Today I’m going to dive further into three of these biases and give you some tips, tactics, and ideas on how you can leverage them starting right now.
1. The Bandwagon Effect: What it is and how it works
Without further ado, let’s get started with the first cognitive bias. That is the bandwagon effect. Let me know in chat, guys, if you have heard of this effect. I just love to hear it, ’cause as we go through these biases, they’re very common, and I’d love to know if you’ve heard of it, if you’ve used it before and stuff like that.
Here we have, the bandwagon effect, essentially, it’s a bias that focuses on our tendency to change our opinions, our decisions, our beliefs, and even our ideas, according to the amount of people who think in a certain way. So, think about it, it’s really interesting. In our most inner deep selves, I guess, most of us just want to be like everybody else. We want to conform, we want to feel like we’re apart of a larger group. So, the bandwagon effect states that there’s, essentially, power in numbers. The more amount of people think in a certain way, the more likely it is to grow in popularity and be trusted by others.

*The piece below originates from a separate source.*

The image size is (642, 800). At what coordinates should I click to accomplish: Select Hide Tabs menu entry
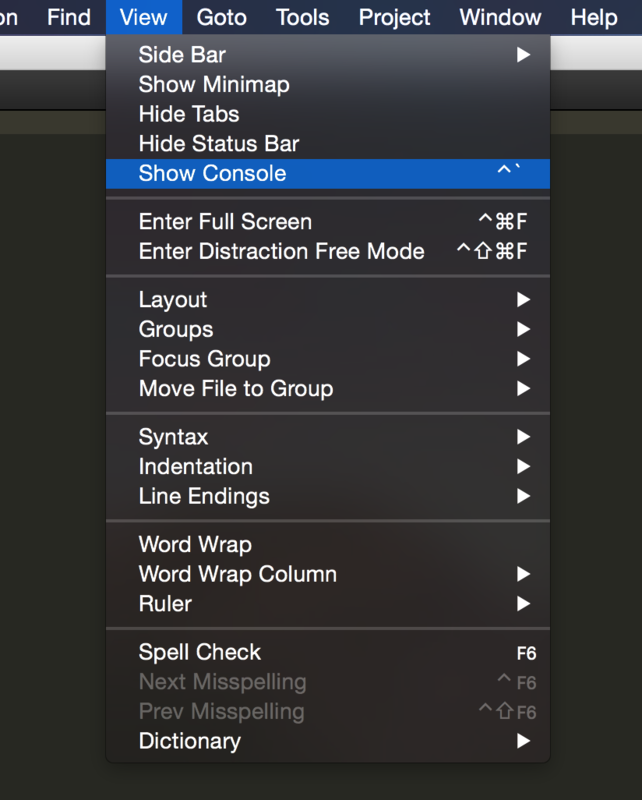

For example, let’s say that our political views may change according to the amount of people who we see on our Facebook feed support a certain candidate, or if we’re comparing between two products, we’ll tend to choose the more popular one, the one we’ve heard more about and see more people use. At the end of the day, what we want is to be like other people, it’s to adapt and think in the same way. As I mentioned, most of us aren’t aware, we don’t think that our opinions change according to the numbers, but they do. Even more interestingly is that when it’s people who are close to you, so family and friends, the more family and friends think the same way, the more, obviously, you’re prone to thinking the same way too, but it’s not just people you know.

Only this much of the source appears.